* _Given request_: Convert the rows below into a Markdown table with two columns, "Number" and "Line", numbering each line in sequence. Omit blank lines.

Stored items from a collection:
· · · · · · ·
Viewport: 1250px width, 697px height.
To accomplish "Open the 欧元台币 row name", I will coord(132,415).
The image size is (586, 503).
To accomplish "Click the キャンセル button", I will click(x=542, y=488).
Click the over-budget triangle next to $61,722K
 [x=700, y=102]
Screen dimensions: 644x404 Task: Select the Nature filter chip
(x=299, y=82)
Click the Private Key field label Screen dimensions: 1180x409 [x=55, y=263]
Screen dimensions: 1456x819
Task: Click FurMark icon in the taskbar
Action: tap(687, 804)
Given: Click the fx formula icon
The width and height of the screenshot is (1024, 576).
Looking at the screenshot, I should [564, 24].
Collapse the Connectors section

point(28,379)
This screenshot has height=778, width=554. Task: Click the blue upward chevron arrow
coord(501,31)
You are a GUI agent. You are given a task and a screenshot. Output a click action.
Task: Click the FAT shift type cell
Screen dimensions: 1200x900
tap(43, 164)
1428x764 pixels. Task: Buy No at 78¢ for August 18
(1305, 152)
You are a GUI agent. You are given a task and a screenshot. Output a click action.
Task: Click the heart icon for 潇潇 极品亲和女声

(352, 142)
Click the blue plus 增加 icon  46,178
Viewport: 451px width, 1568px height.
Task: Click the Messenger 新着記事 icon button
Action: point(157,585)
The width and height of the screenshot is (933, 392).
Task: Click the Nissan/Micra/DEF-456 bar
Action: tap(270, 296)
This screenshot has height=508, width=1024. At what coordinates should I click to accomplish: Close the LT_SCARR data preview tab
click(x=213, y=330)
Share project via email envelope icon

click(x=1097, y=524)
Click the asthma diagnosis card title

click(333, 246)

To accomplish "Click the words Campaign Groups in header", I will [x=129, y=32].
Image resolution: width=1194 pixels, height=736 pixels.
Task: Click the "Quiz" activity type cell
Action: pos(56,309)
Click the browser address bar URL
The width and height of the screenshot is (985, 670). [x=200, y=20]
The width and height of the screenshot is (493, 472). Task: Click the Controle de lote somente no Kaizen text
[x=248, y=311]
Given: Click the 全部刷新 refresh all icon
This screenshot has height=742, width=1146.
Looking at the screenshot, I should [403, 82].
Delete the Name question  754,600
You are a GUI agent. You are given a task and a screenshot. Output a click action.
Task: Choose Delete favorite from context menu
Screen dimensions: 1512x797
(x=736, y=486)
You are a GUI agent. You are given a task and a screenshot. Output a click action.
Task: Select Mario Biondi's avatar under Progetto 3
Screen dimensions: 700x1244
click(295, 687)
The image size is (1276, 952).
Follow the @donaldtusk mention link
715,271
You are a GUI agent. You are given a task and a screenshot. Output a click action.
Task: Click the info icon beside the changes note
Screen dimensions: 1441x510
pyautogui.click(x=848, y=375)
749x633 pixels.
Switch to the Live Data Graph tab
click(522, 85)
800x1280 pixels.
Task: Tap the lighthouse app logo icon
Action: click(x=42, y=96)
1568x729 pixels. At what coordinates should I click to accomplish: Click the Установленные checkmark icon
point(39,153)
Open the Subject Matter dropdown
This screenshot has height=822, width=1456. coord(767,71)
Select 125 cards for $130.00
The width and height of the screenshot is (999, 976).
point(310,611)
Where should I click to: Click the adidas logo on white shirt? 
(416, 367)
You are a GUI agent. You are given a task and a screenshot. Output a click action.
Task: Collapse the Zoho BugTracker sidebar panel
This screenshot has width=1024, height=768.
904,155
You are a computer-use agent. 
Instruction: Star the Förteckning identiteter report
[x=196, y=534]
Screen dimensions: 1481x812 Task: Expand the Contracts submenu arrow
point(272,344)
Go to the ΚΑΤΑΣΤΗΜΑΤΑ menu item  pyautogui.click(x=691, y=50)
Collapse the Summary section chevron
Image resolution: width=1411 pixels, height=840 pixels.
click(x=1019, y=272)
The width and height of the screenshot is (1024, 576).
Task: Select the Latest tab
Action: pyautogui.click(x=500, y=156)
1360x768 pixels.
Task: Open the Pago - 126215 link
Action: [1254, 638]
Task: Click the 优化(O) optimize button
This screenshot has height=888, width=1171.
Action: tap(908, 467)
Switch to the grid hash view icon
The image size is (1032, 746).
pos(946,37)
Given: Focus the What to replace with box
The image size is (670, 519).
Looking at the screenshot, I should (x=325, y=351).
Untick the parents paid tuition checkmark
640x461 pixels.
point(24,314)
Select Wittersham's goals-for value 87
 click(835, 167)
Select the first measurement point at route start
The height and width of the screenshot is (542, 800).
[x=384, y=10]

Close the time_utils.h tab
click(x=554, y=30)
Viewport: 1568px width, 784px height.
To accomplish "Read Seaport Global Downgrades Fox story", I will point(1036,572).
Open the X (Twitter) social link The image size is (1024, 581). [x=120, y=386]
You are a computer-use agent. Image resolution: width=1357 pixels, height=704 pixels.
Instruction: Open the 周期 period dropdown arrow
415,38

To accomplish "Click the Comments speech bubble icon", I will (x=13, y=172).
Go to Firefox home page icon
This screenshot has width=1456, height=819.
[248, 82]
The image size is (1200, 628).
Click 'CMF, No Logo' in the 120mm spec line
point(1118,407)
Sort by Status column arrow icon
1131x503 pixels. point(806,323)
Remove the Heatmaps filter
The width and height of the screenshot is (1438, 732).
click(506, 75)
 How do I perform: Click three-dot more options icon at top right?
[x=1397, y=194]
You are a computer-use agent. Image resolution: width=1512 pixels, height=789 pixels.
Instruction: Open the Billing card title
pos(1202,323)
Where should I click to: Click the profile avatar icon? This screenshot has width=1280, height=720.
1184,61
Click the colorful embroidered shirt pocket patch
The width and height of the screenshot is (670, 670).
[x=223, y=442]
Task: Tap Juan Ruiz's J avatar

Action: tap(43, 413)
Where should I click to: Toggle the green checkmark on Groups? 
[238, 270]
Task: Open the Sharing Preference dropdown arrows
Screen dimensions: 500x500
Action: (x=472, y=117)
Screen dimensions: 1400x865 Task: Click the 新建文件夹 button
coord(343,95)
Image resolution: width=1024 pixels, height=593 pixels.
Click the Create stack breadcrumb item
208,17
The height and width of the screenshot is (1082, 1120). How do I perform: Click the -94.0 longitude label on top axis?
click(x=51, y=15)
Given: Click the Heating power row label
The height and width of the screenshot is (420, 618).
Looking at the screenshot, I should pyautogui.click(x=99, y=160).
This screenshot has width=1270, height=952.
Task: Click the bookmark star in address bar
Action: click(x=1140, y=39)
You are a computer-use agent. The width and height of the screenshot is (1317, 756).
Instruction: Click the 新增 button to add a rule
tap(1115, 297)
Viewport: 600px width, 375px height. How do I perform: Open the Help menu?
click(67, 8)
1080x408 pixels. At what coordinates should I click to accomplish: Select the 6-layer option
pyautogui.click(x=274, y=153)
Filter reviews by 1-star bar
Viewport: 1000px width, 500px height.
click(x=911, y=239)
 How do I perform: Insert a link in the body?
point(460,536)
· · · · · · ·
* _Worked solution_:
| Number | Line |
|---|---|
| 1 | Viewport: 1250px width, 697px height. |
| 2 | To accomplish "Open the 欧元台币 row name", I will coord(132,415). |
| 3 | The image size is (586, 503). |
| 4 | To accomplish "Click the キャンセル button", I will click(x=542, y=488). |
| 5 | Click the over-budget triangle next to $61,722K |
| 6 |  [x=700, y=102] |
| 7 | Screen dimensions: 644x404 Task: Select the Nature filter chip |
| 8 | (x=299, y=82) |
| 9 | Click the Private Key field label Screen dimensions: 1180x409 [x=55, y=263] |
| 10 | Screen dimensions: 1456x819 |
| 11 | Task: Click FurMark icon in the taskbar |
| 12 | Action: tap(687, 804) |
| 13 | Given: Click the fx formula icon |
| 14 | The width and height of the screenshot is (1024, 576). |
| 15 | Looking at the screenshot, I should [564, 24]. |
| 16 | Collapse the Connectors section |
| 17 | point(28,379) |
| 18 | This screenshot has height=778, width=554. Task: Click the blue upward chevron arrow |
| 19 | coord(501,31) |
| 20 | You are a GUI agent. You are given a task and a screenshot. Output a click action. |
| 21 | Task: Click the FAT shift type cell |
| 22 | Screen dimensions: 1200x900 |
| 23 | tap(43, 164) |
| 24 | 1428x764 pixels. Task: Buy No at 78¢ for August 18 |
| 25 | (1305, 152) |
| 26 | You are a GUI agent. You are given a task and a screenshot. Output a click action. |
| 27 | Task: Click the heart icon for 潇潇 极品亲和女声 |
| 28 | (352, 142) |
| 29 | Click the blue plus 增加 icon  46,178 |
| 30 | Viewport: 451px width, 1568px height. |
| 31 | Task: Click the Messenger 新着記事 icon button |
| 32 | Action: point(157,585) |
| 33 | The width and height of the screenshot is (933, 392). |
| 34 | Task: Click the Nissan/Micra/DEF-456 bar |
| 35 | Action: tap(270, 296) |
| 36 | This screenshot has height=508, width=1024. At what coordinates should I click to accomplish: Close the LT_SCARR data preview tab |
| 37 | click(x=213, y=330) |
| 38 | Share project via email envelope icon |
| 39 | click(x=1097, y=524) |
| 40 | Click the asthma diagnosis card title |
| 41 | click(333, 246) |
| 42 | To accomplish "Click the words Campaign Groups in header", I will [x=129, y=32]. |
| 43 | Image resolution: width=1194 pixels, height=736 pixels. |
| 44 | Task: Click the "Quiz" activity type cell |
| 45 | Action: pos(56,309) |
| 46 | Click the browser address bar URL |
| 47 | The width and height of the screenshot is (985, 670). [x=200, y=20] |
| 48 | The width and height of the screenshot is (493, 472). Task: Click the Controle de lote somente no Kaizen text |
| 49 | [x=248, y=311] |
| 50 | Given: Click the 全部刷新 refresh all icon |
| 51 | This screenshot has height=742, width=1146. |
| 52 | Looking at the screenshot, I should [403, 82]. |
| 53 | Delete the Name question  754,600 |
| 54 | You are a GUI agent. You are given a task and a screenshot. Output a click action. |
| 55 | Task: Choose Delete favorite from context menu |
| 56 | Screen dimensions: 1512x797 |
| 57 | (x=736, y=486) |
| 58 | You are a GUI agent. You are given a task and a screenshot. Output a click action. |
| 59 | Task: Select Mario Biondi's avatar under Progetto 3 |
| 60 | Screen dimensions: 700x1244 |
| 61 | click(295, 687) |
| 62 | The image size is (1276, 952). |
| 63 | Follow the @donaldtusk mention link |
| 64 | 715,271 |
| 65 | You are a GUI agent. You are given a task and a screenshot. Output a click action. |
| 66 | Task: Click the info icon beside the changes note |
| 67 | Screen dimensions: 1441x510 |
| 68 | pyautogui.click(x=848, y=375) |
| 69 | 749x633 pixels. |
| 70 | Switch to the Live Data Graph tab |
| 71 | click(522, 85) |
| 72 | 800x1280 pixels. |
| 73 | Task: Tap the lighthouse app logo icon |
| 74 | Action: click(x=42, y=96) |
| 75 | 1568x729 pixels. At what coordinates should I click to accomplish: Click the Установленные checkmark icon |
| 76 | point(39,153) |
| 77 | Open the Subject Matter dropdown |
| 78 | This screenshot has height=822, width=1456. coord(767,71) |
| 79 | Select 125 cards for $130.00 |
| 80 | The width and height of the screenshot is (999, 976). |
| 81 | point(310,611) |
| 82 | Where should I click to: Click the adidas logo on white shirt?  |
| 83 | (416, 367) |
| 84 | You are a GUI agent. You are given a task and a screenshot. Output a click action. |
| 85 | Task: Collapse the Zoho BugTracker sidebar panel |
| 86 | This screenshot has width=1024, height=768. |
| 87 | 904,155 |
| 88 | You are a computer-use agent.  |
| 89 | Instruction: Star the Förteckning identiteter report |
| 90 | [x=196, y=534] |
| 91 | Screen dimensions: 1481x812 Task: Expand the Contracts submenu arrow |
| 92 | point(272,344) |
| 93 | Go to the ΚΑΤΑΣΤΗΜΑΤΑ menu item  pyautogui.click(x=691, y=50) |
| 94 | Collapse the Summary section chevron |
| 95 | Image resolution: width=1411 pixels, height=840 pixels. |
| 96 | click(x=1019, y=272) |
| 97 | The width and height of the screenshot is (1024, 576). |
| 98 | Task: Select the Latest tab |
| 99 | Action: pyautogui.click(x=500, y=156) |
| 100 | 1360x768 pixels. |
| 101 | Task: Open the Pago - 126215 link |
| 102 | Action: [1254, 638] |
| 103 | Task: Click the 优化(O) optimize button |
| 104 | This screenshot has height=888, width=1171. |
| 105 | Action: tap(908, 467) |
| 106 | Switch to the grid hash view icon |
| 107 | The image size is (1032, 746). |
| 108 | pos(946,37) |
| 109 | Given: Focus the What to replace with box |
| 110 | The image size is (670, 519). |
| 111 | Looking at the screenshot, I should (x=325, y=351). |
| 112 | Untick the parents paid tuition checkmark |
| 113 | 640x461 pixels. |
| 114 | point(24,314) |
| 115 | Select Wittersham's goals-for value 87 |
| 116 |  click(835, 167) |
| 117 | Select the first measurement point at route start |
| 118 | The height and width of the screenshot is (542, 800). |
| 119 | [x=384, y=10] |
| 120 | Close the time_utils.h tab |
| 121 | click(x=554, y=30) |
| 122 | Viewport: 1568px width, 784px height. |
| 123 | To accomplish "Read Seaport Global Downgrades Fox story", I will point(1036,572). |
| 124 | Open the X (Twitter) social link The image size is (1024, 581). [x=120, y=386] |
| 125 | You are a computer-use agent. Image resolution: width=1357 pixels, height=704 pixels. |
| 126 | Instruction: Open the 周期 period dropdown arrow |
| 127 | 415,38 |
| 128 | To accomplish "Click the Comments speech bubble icon", I will (x=13, y=172). |
| 129 | Go to Firefox home page icon |
| 130 | This screenshot has width=1456, height=819. |
| 131 | [248, 82] |
| 132 | The image size is (1200, 628). |
| 133 | Click 'CMF, No Logo' in the 120mm spec line |
| 134 | point(1118,407) |
| 135 | Sort by Status column arrow icon |
| 136 | 1131x503 pixels. point(806,323) |
| 137 | Remove the Heatmaps filter |
| 138 | The width and height of the screenshot is (1438, 732). |
| 139 | click(506, 75) |
| 140 |  How do I perform: Click three-dot more options icon at top right? |
| 141 | [x=1397, y=194] |
| 142 | You are a computer-use agent. Image resolution: width=1512 pixels, height=789 pixels. |
| 143 | Instruction: Open the Billing card title |
| 144 | pos(1202,323) |
| 145 | Where should I click to: Click the profile avatar icon? This screenshot has width=1280, height=720. |
| 146 | 1184,61 |
| 147 | Click the colorful embroidered shirt pocket patch |
| 148 | The width and height of the screenshot is (670, 670). |
| 149 | [x=223, y=442] |
| 150 | Task: Tap Juan Ruiz's J avatar |
| 151 | Action: tap(43, 413) |
| 152 | Where should I click to: Toggle the green checkmark on Groups?  |
| 153 | [238, 270] |
| 154 | Task: Open the Sharing Preference dropdown arrows |
| 155 | Screen dimensions: 500x500 |
| 156 | Action: (x=472, y=117) |
| 157 | Screen dimensions: 1400x865 Task: Click the 新建文件夹 button |
| 158 | coord(343,95) |
| 159 | Image resolution: width=1024 pixels, height=593 pixels. |
| 160 | Click the Create stack breadcrumb item |
| 161 | 208,17 |
| 162 | The height and width of the screenshot is (1082, 1120). How do I perform: Click the -94.0 longitude label on top axis? |
| 163 | click(x=51, y=15) |
| 164 | Given: Click the Heating power row label |
| 165 | The height and width of the screenshot is (420, 618). |
| 166 | Looking at the screenshot, I should pyautogui.click(x=99, y=160). |
| 167 | This screenshot has width=1270, height=952. |
| 168 | Task: Click the bookmark star in address bar |
| 169 | Action: click(x=1140, y=39) |
| 170 | You are a computer-use agent. The width and height of the screenshot is (1317, 756). |
| 171 | Instruction: Click the 新增 button to add a rule |
| 172 | tap(1115, 297) |
| 173 | Viewport: 600px width, 375px height. How do I perform: Open the Help menu? |
| 174 | click(67, 8) |
| 175 | 1080x408 pixels. At what coordinates should I click to accomplish: Select the 6-layer option |
| 176 | pyautogui.click(x=274, y=153) |
| 177 | Filter reviews by 1-star bar |
| 178 | Viewport: 1000px width, 500px height. |
| 179 | click(x=911, y=239) |
| 180 |  How do I perform: Insert a link in the body? |
| 181 | point(460,536) |